**Word and element location data**
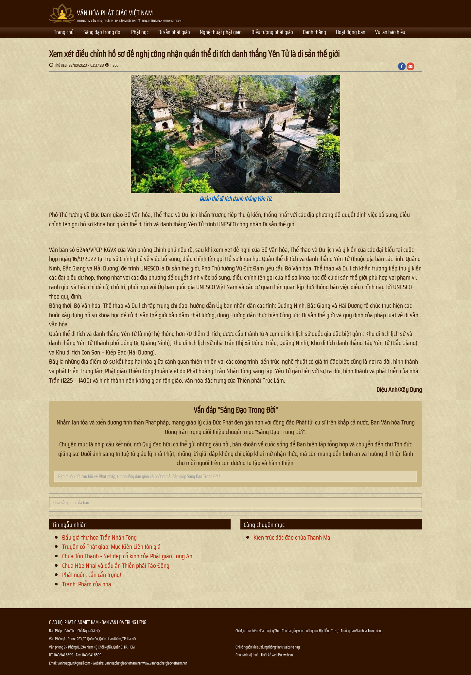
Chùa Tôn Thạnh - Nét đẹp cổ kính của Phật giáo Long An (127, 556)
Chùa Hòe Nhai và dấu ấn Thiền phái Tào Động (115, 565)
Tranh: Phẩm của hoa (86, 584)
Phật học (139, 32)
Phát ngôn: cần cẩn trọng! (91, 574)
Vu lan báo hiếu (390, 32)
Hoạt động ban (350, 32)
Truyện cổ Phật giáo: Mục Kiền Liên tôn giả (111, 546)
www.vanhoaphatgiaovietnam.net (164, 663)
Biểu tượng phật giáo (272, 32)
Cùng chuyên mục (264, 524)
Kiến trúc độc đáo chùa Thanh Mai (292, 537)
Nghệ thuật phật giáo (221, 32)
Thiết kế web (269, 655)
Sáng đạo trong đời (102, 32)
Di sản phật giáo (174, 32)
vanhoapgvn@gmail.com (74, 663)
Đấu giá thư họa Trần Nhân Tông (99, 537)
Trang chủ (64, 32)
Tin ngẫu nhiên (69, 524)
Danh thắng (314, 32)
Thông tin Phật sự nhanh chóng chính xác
==
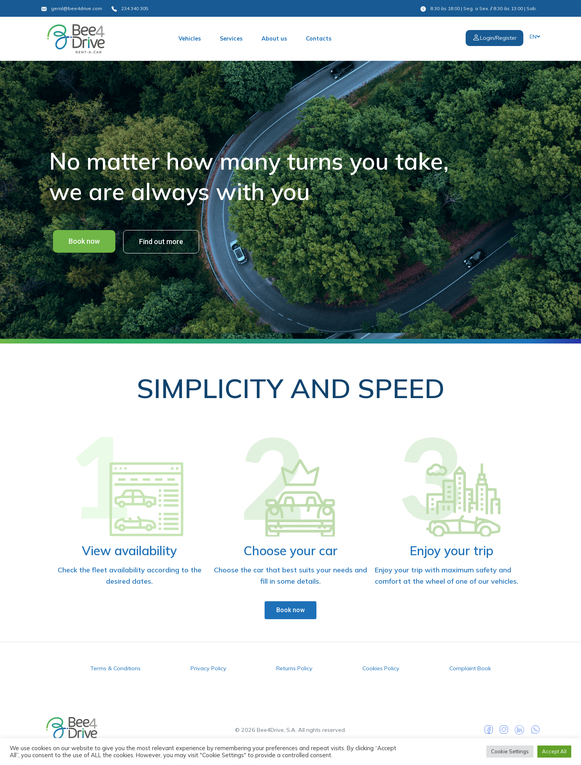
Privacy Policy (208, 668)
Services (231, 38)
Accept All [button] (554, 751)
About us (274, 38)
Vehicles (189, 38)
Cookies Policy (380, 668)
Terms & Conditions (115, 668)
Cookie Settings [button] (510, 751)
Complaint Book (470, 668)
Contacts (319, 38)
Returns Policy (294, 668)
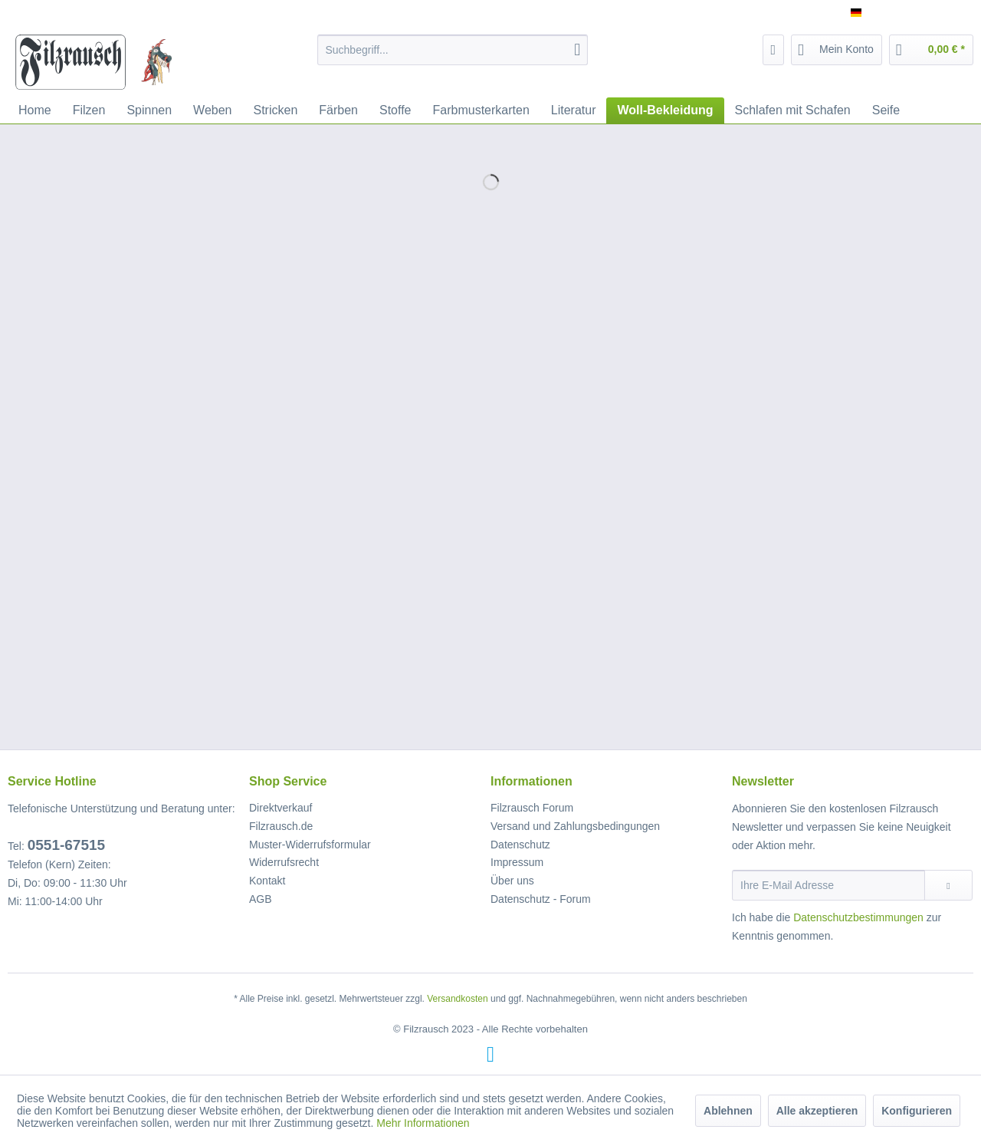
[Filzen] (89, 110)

**WHAT THIS TASK INVOLVES**
Edit the items from the line containing "Biểu tượng phật giáo (272, 32)" down to the line containing "Danh thắng (314, 32)", swapping "Tin ngẫu nhiên" for "Tin nổi bật" and leaving everything else the same. Give back only those lines.

**REPLY**
Biểu tượng phật giáo (272, 32)
Cùng chuyên mục (264, 524)
Kiến trúc độc đáo chùa Thanh Mai (292, 537)
Nghệ thuật phật giáo (221, 32)
Thiết kế web (269, 655)
Sáng đạo trong đời (102, 32)
Di sản phật giáo (174, 32)
vanhoapgvn@gmail.com (74, 663)
Đấu giá thư họa Trần Nhân Tông (99, 537)
Trang chủ (64, 32)
Tin nổi bật (69, 524)
Danh thắng (314, 32)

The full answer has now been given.